No Totalization Agreement: The Self-Employment Tax Trap
Totalization Agreements normally prevent double payment of social security taxes. Because none exists between the US and Indonesia, self-employed Americans, freelancers, Remote Worker KITAS holders, independent contractors, generally owe the full 15.3% US self-employment tax on net earnings, in addition to whatever obligations exist under Indonesia's own social security system (BPJS), which does apply to registered workers in Indonesia, unlike the exemption for foreigners found in some other countries in our coverage.
Employees vs. Self-Employed
A standard payroll employee of an Indonesian company or a US company's local entity generally doesn't pay self-employment tax, their employer handles standard structures and any applicable BPJS contributions. The SE tax gap specifically hits freelancers, remote contractors, and business owners taking direct compensation.

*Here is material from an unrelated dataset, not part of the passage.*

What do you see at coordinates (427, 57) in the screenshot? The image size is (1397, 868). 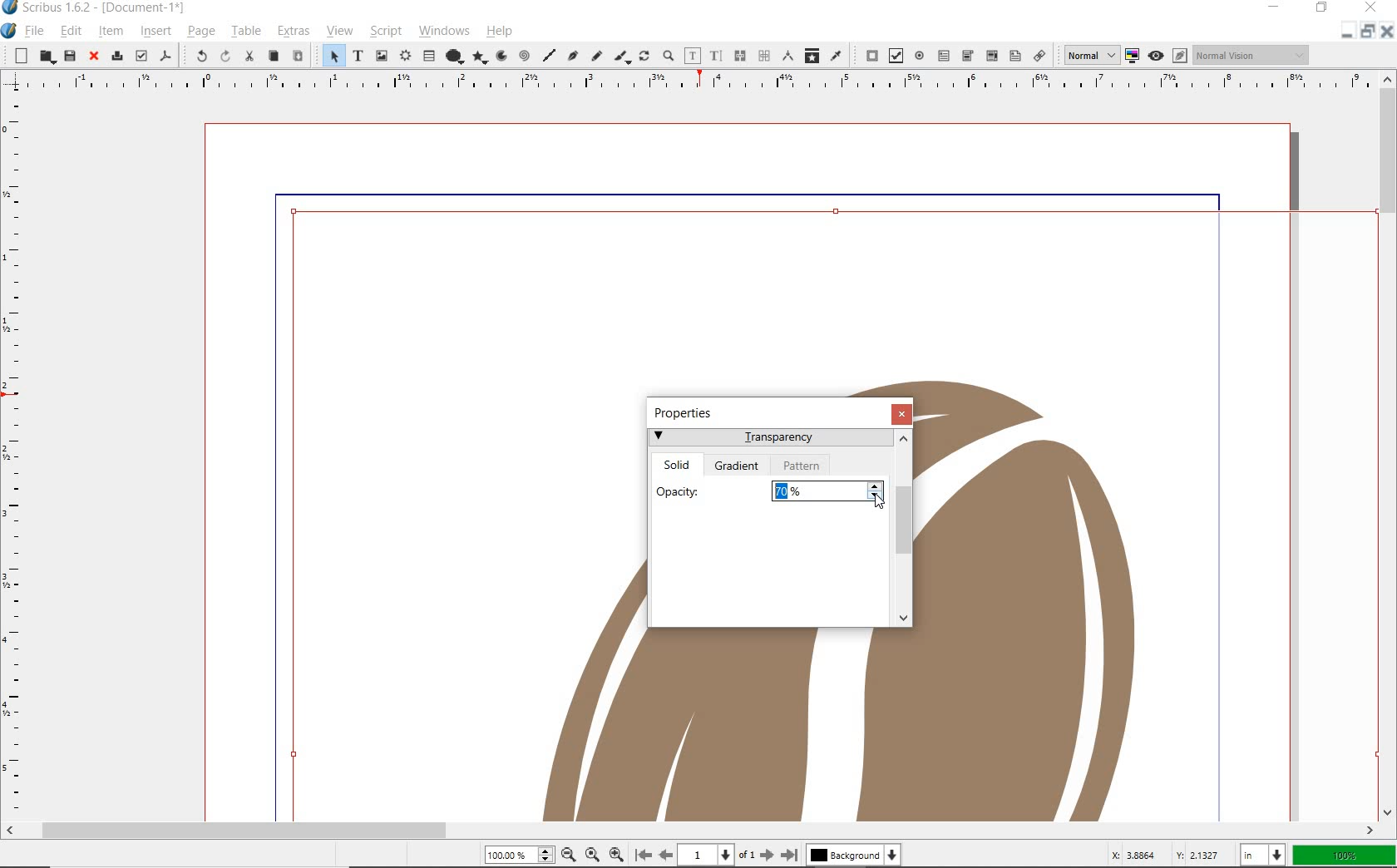 I see `table` at bounding box center [427, 57]. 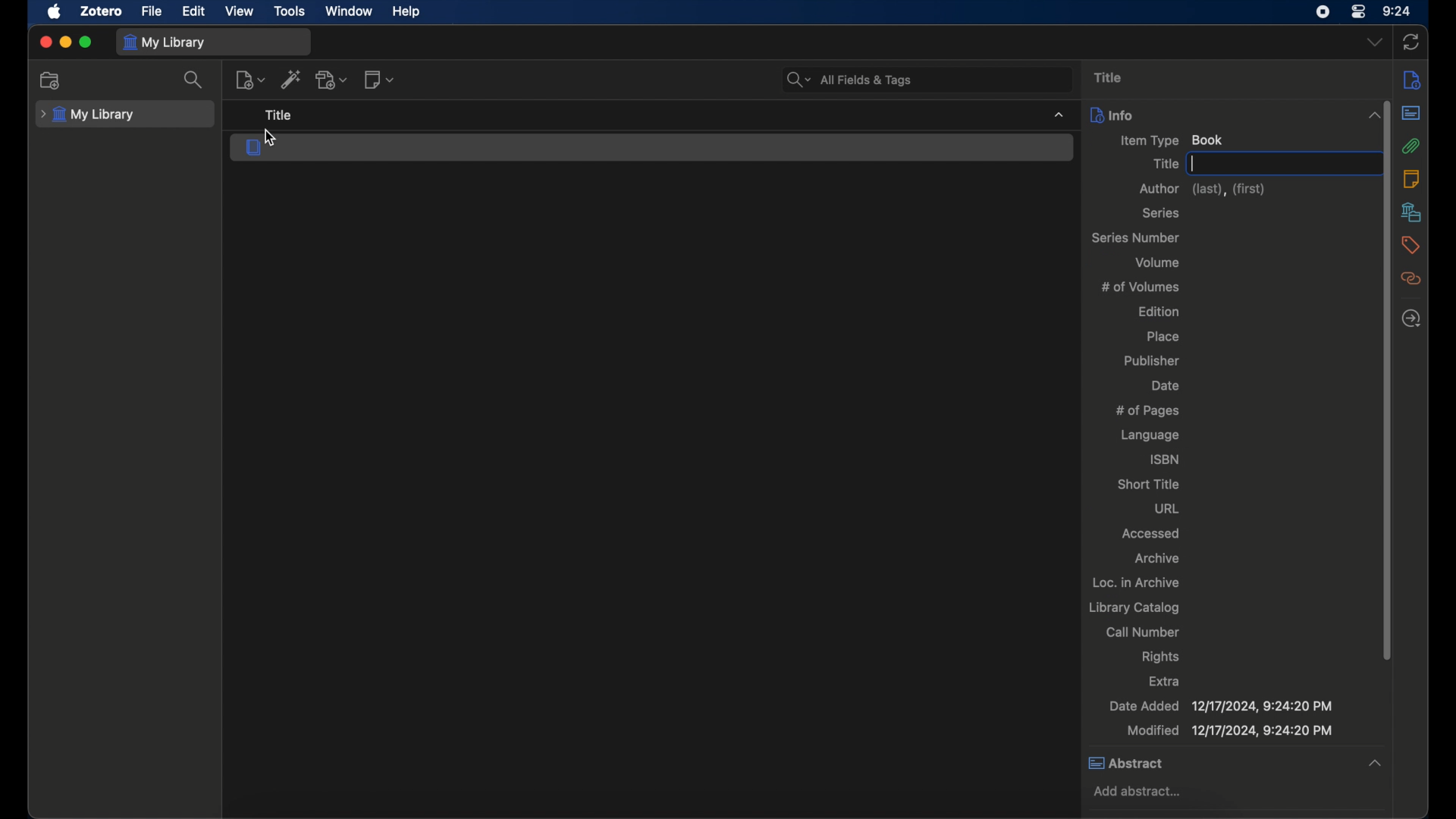 What do you see at coordinates (1165, 384) in the screenshot?
I see `date` at bounding box center [1165, 384].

Worked Example: A Freelance Consultant on E33G
An American freelance marketing consultant on a Remote Worker KITAS bills $95,000 to international clients. The FEIE shields the income from US income tax, but self-employment tax is calculated separately: she owes roughly $13,400 in SE tax (15.3%), unaffected by the FEIE and with no Totalization Agreement to offset it, the same structural gap as a country with no treaty at all, despite Indonesia's real income tax treaty covering other aspects of her situation.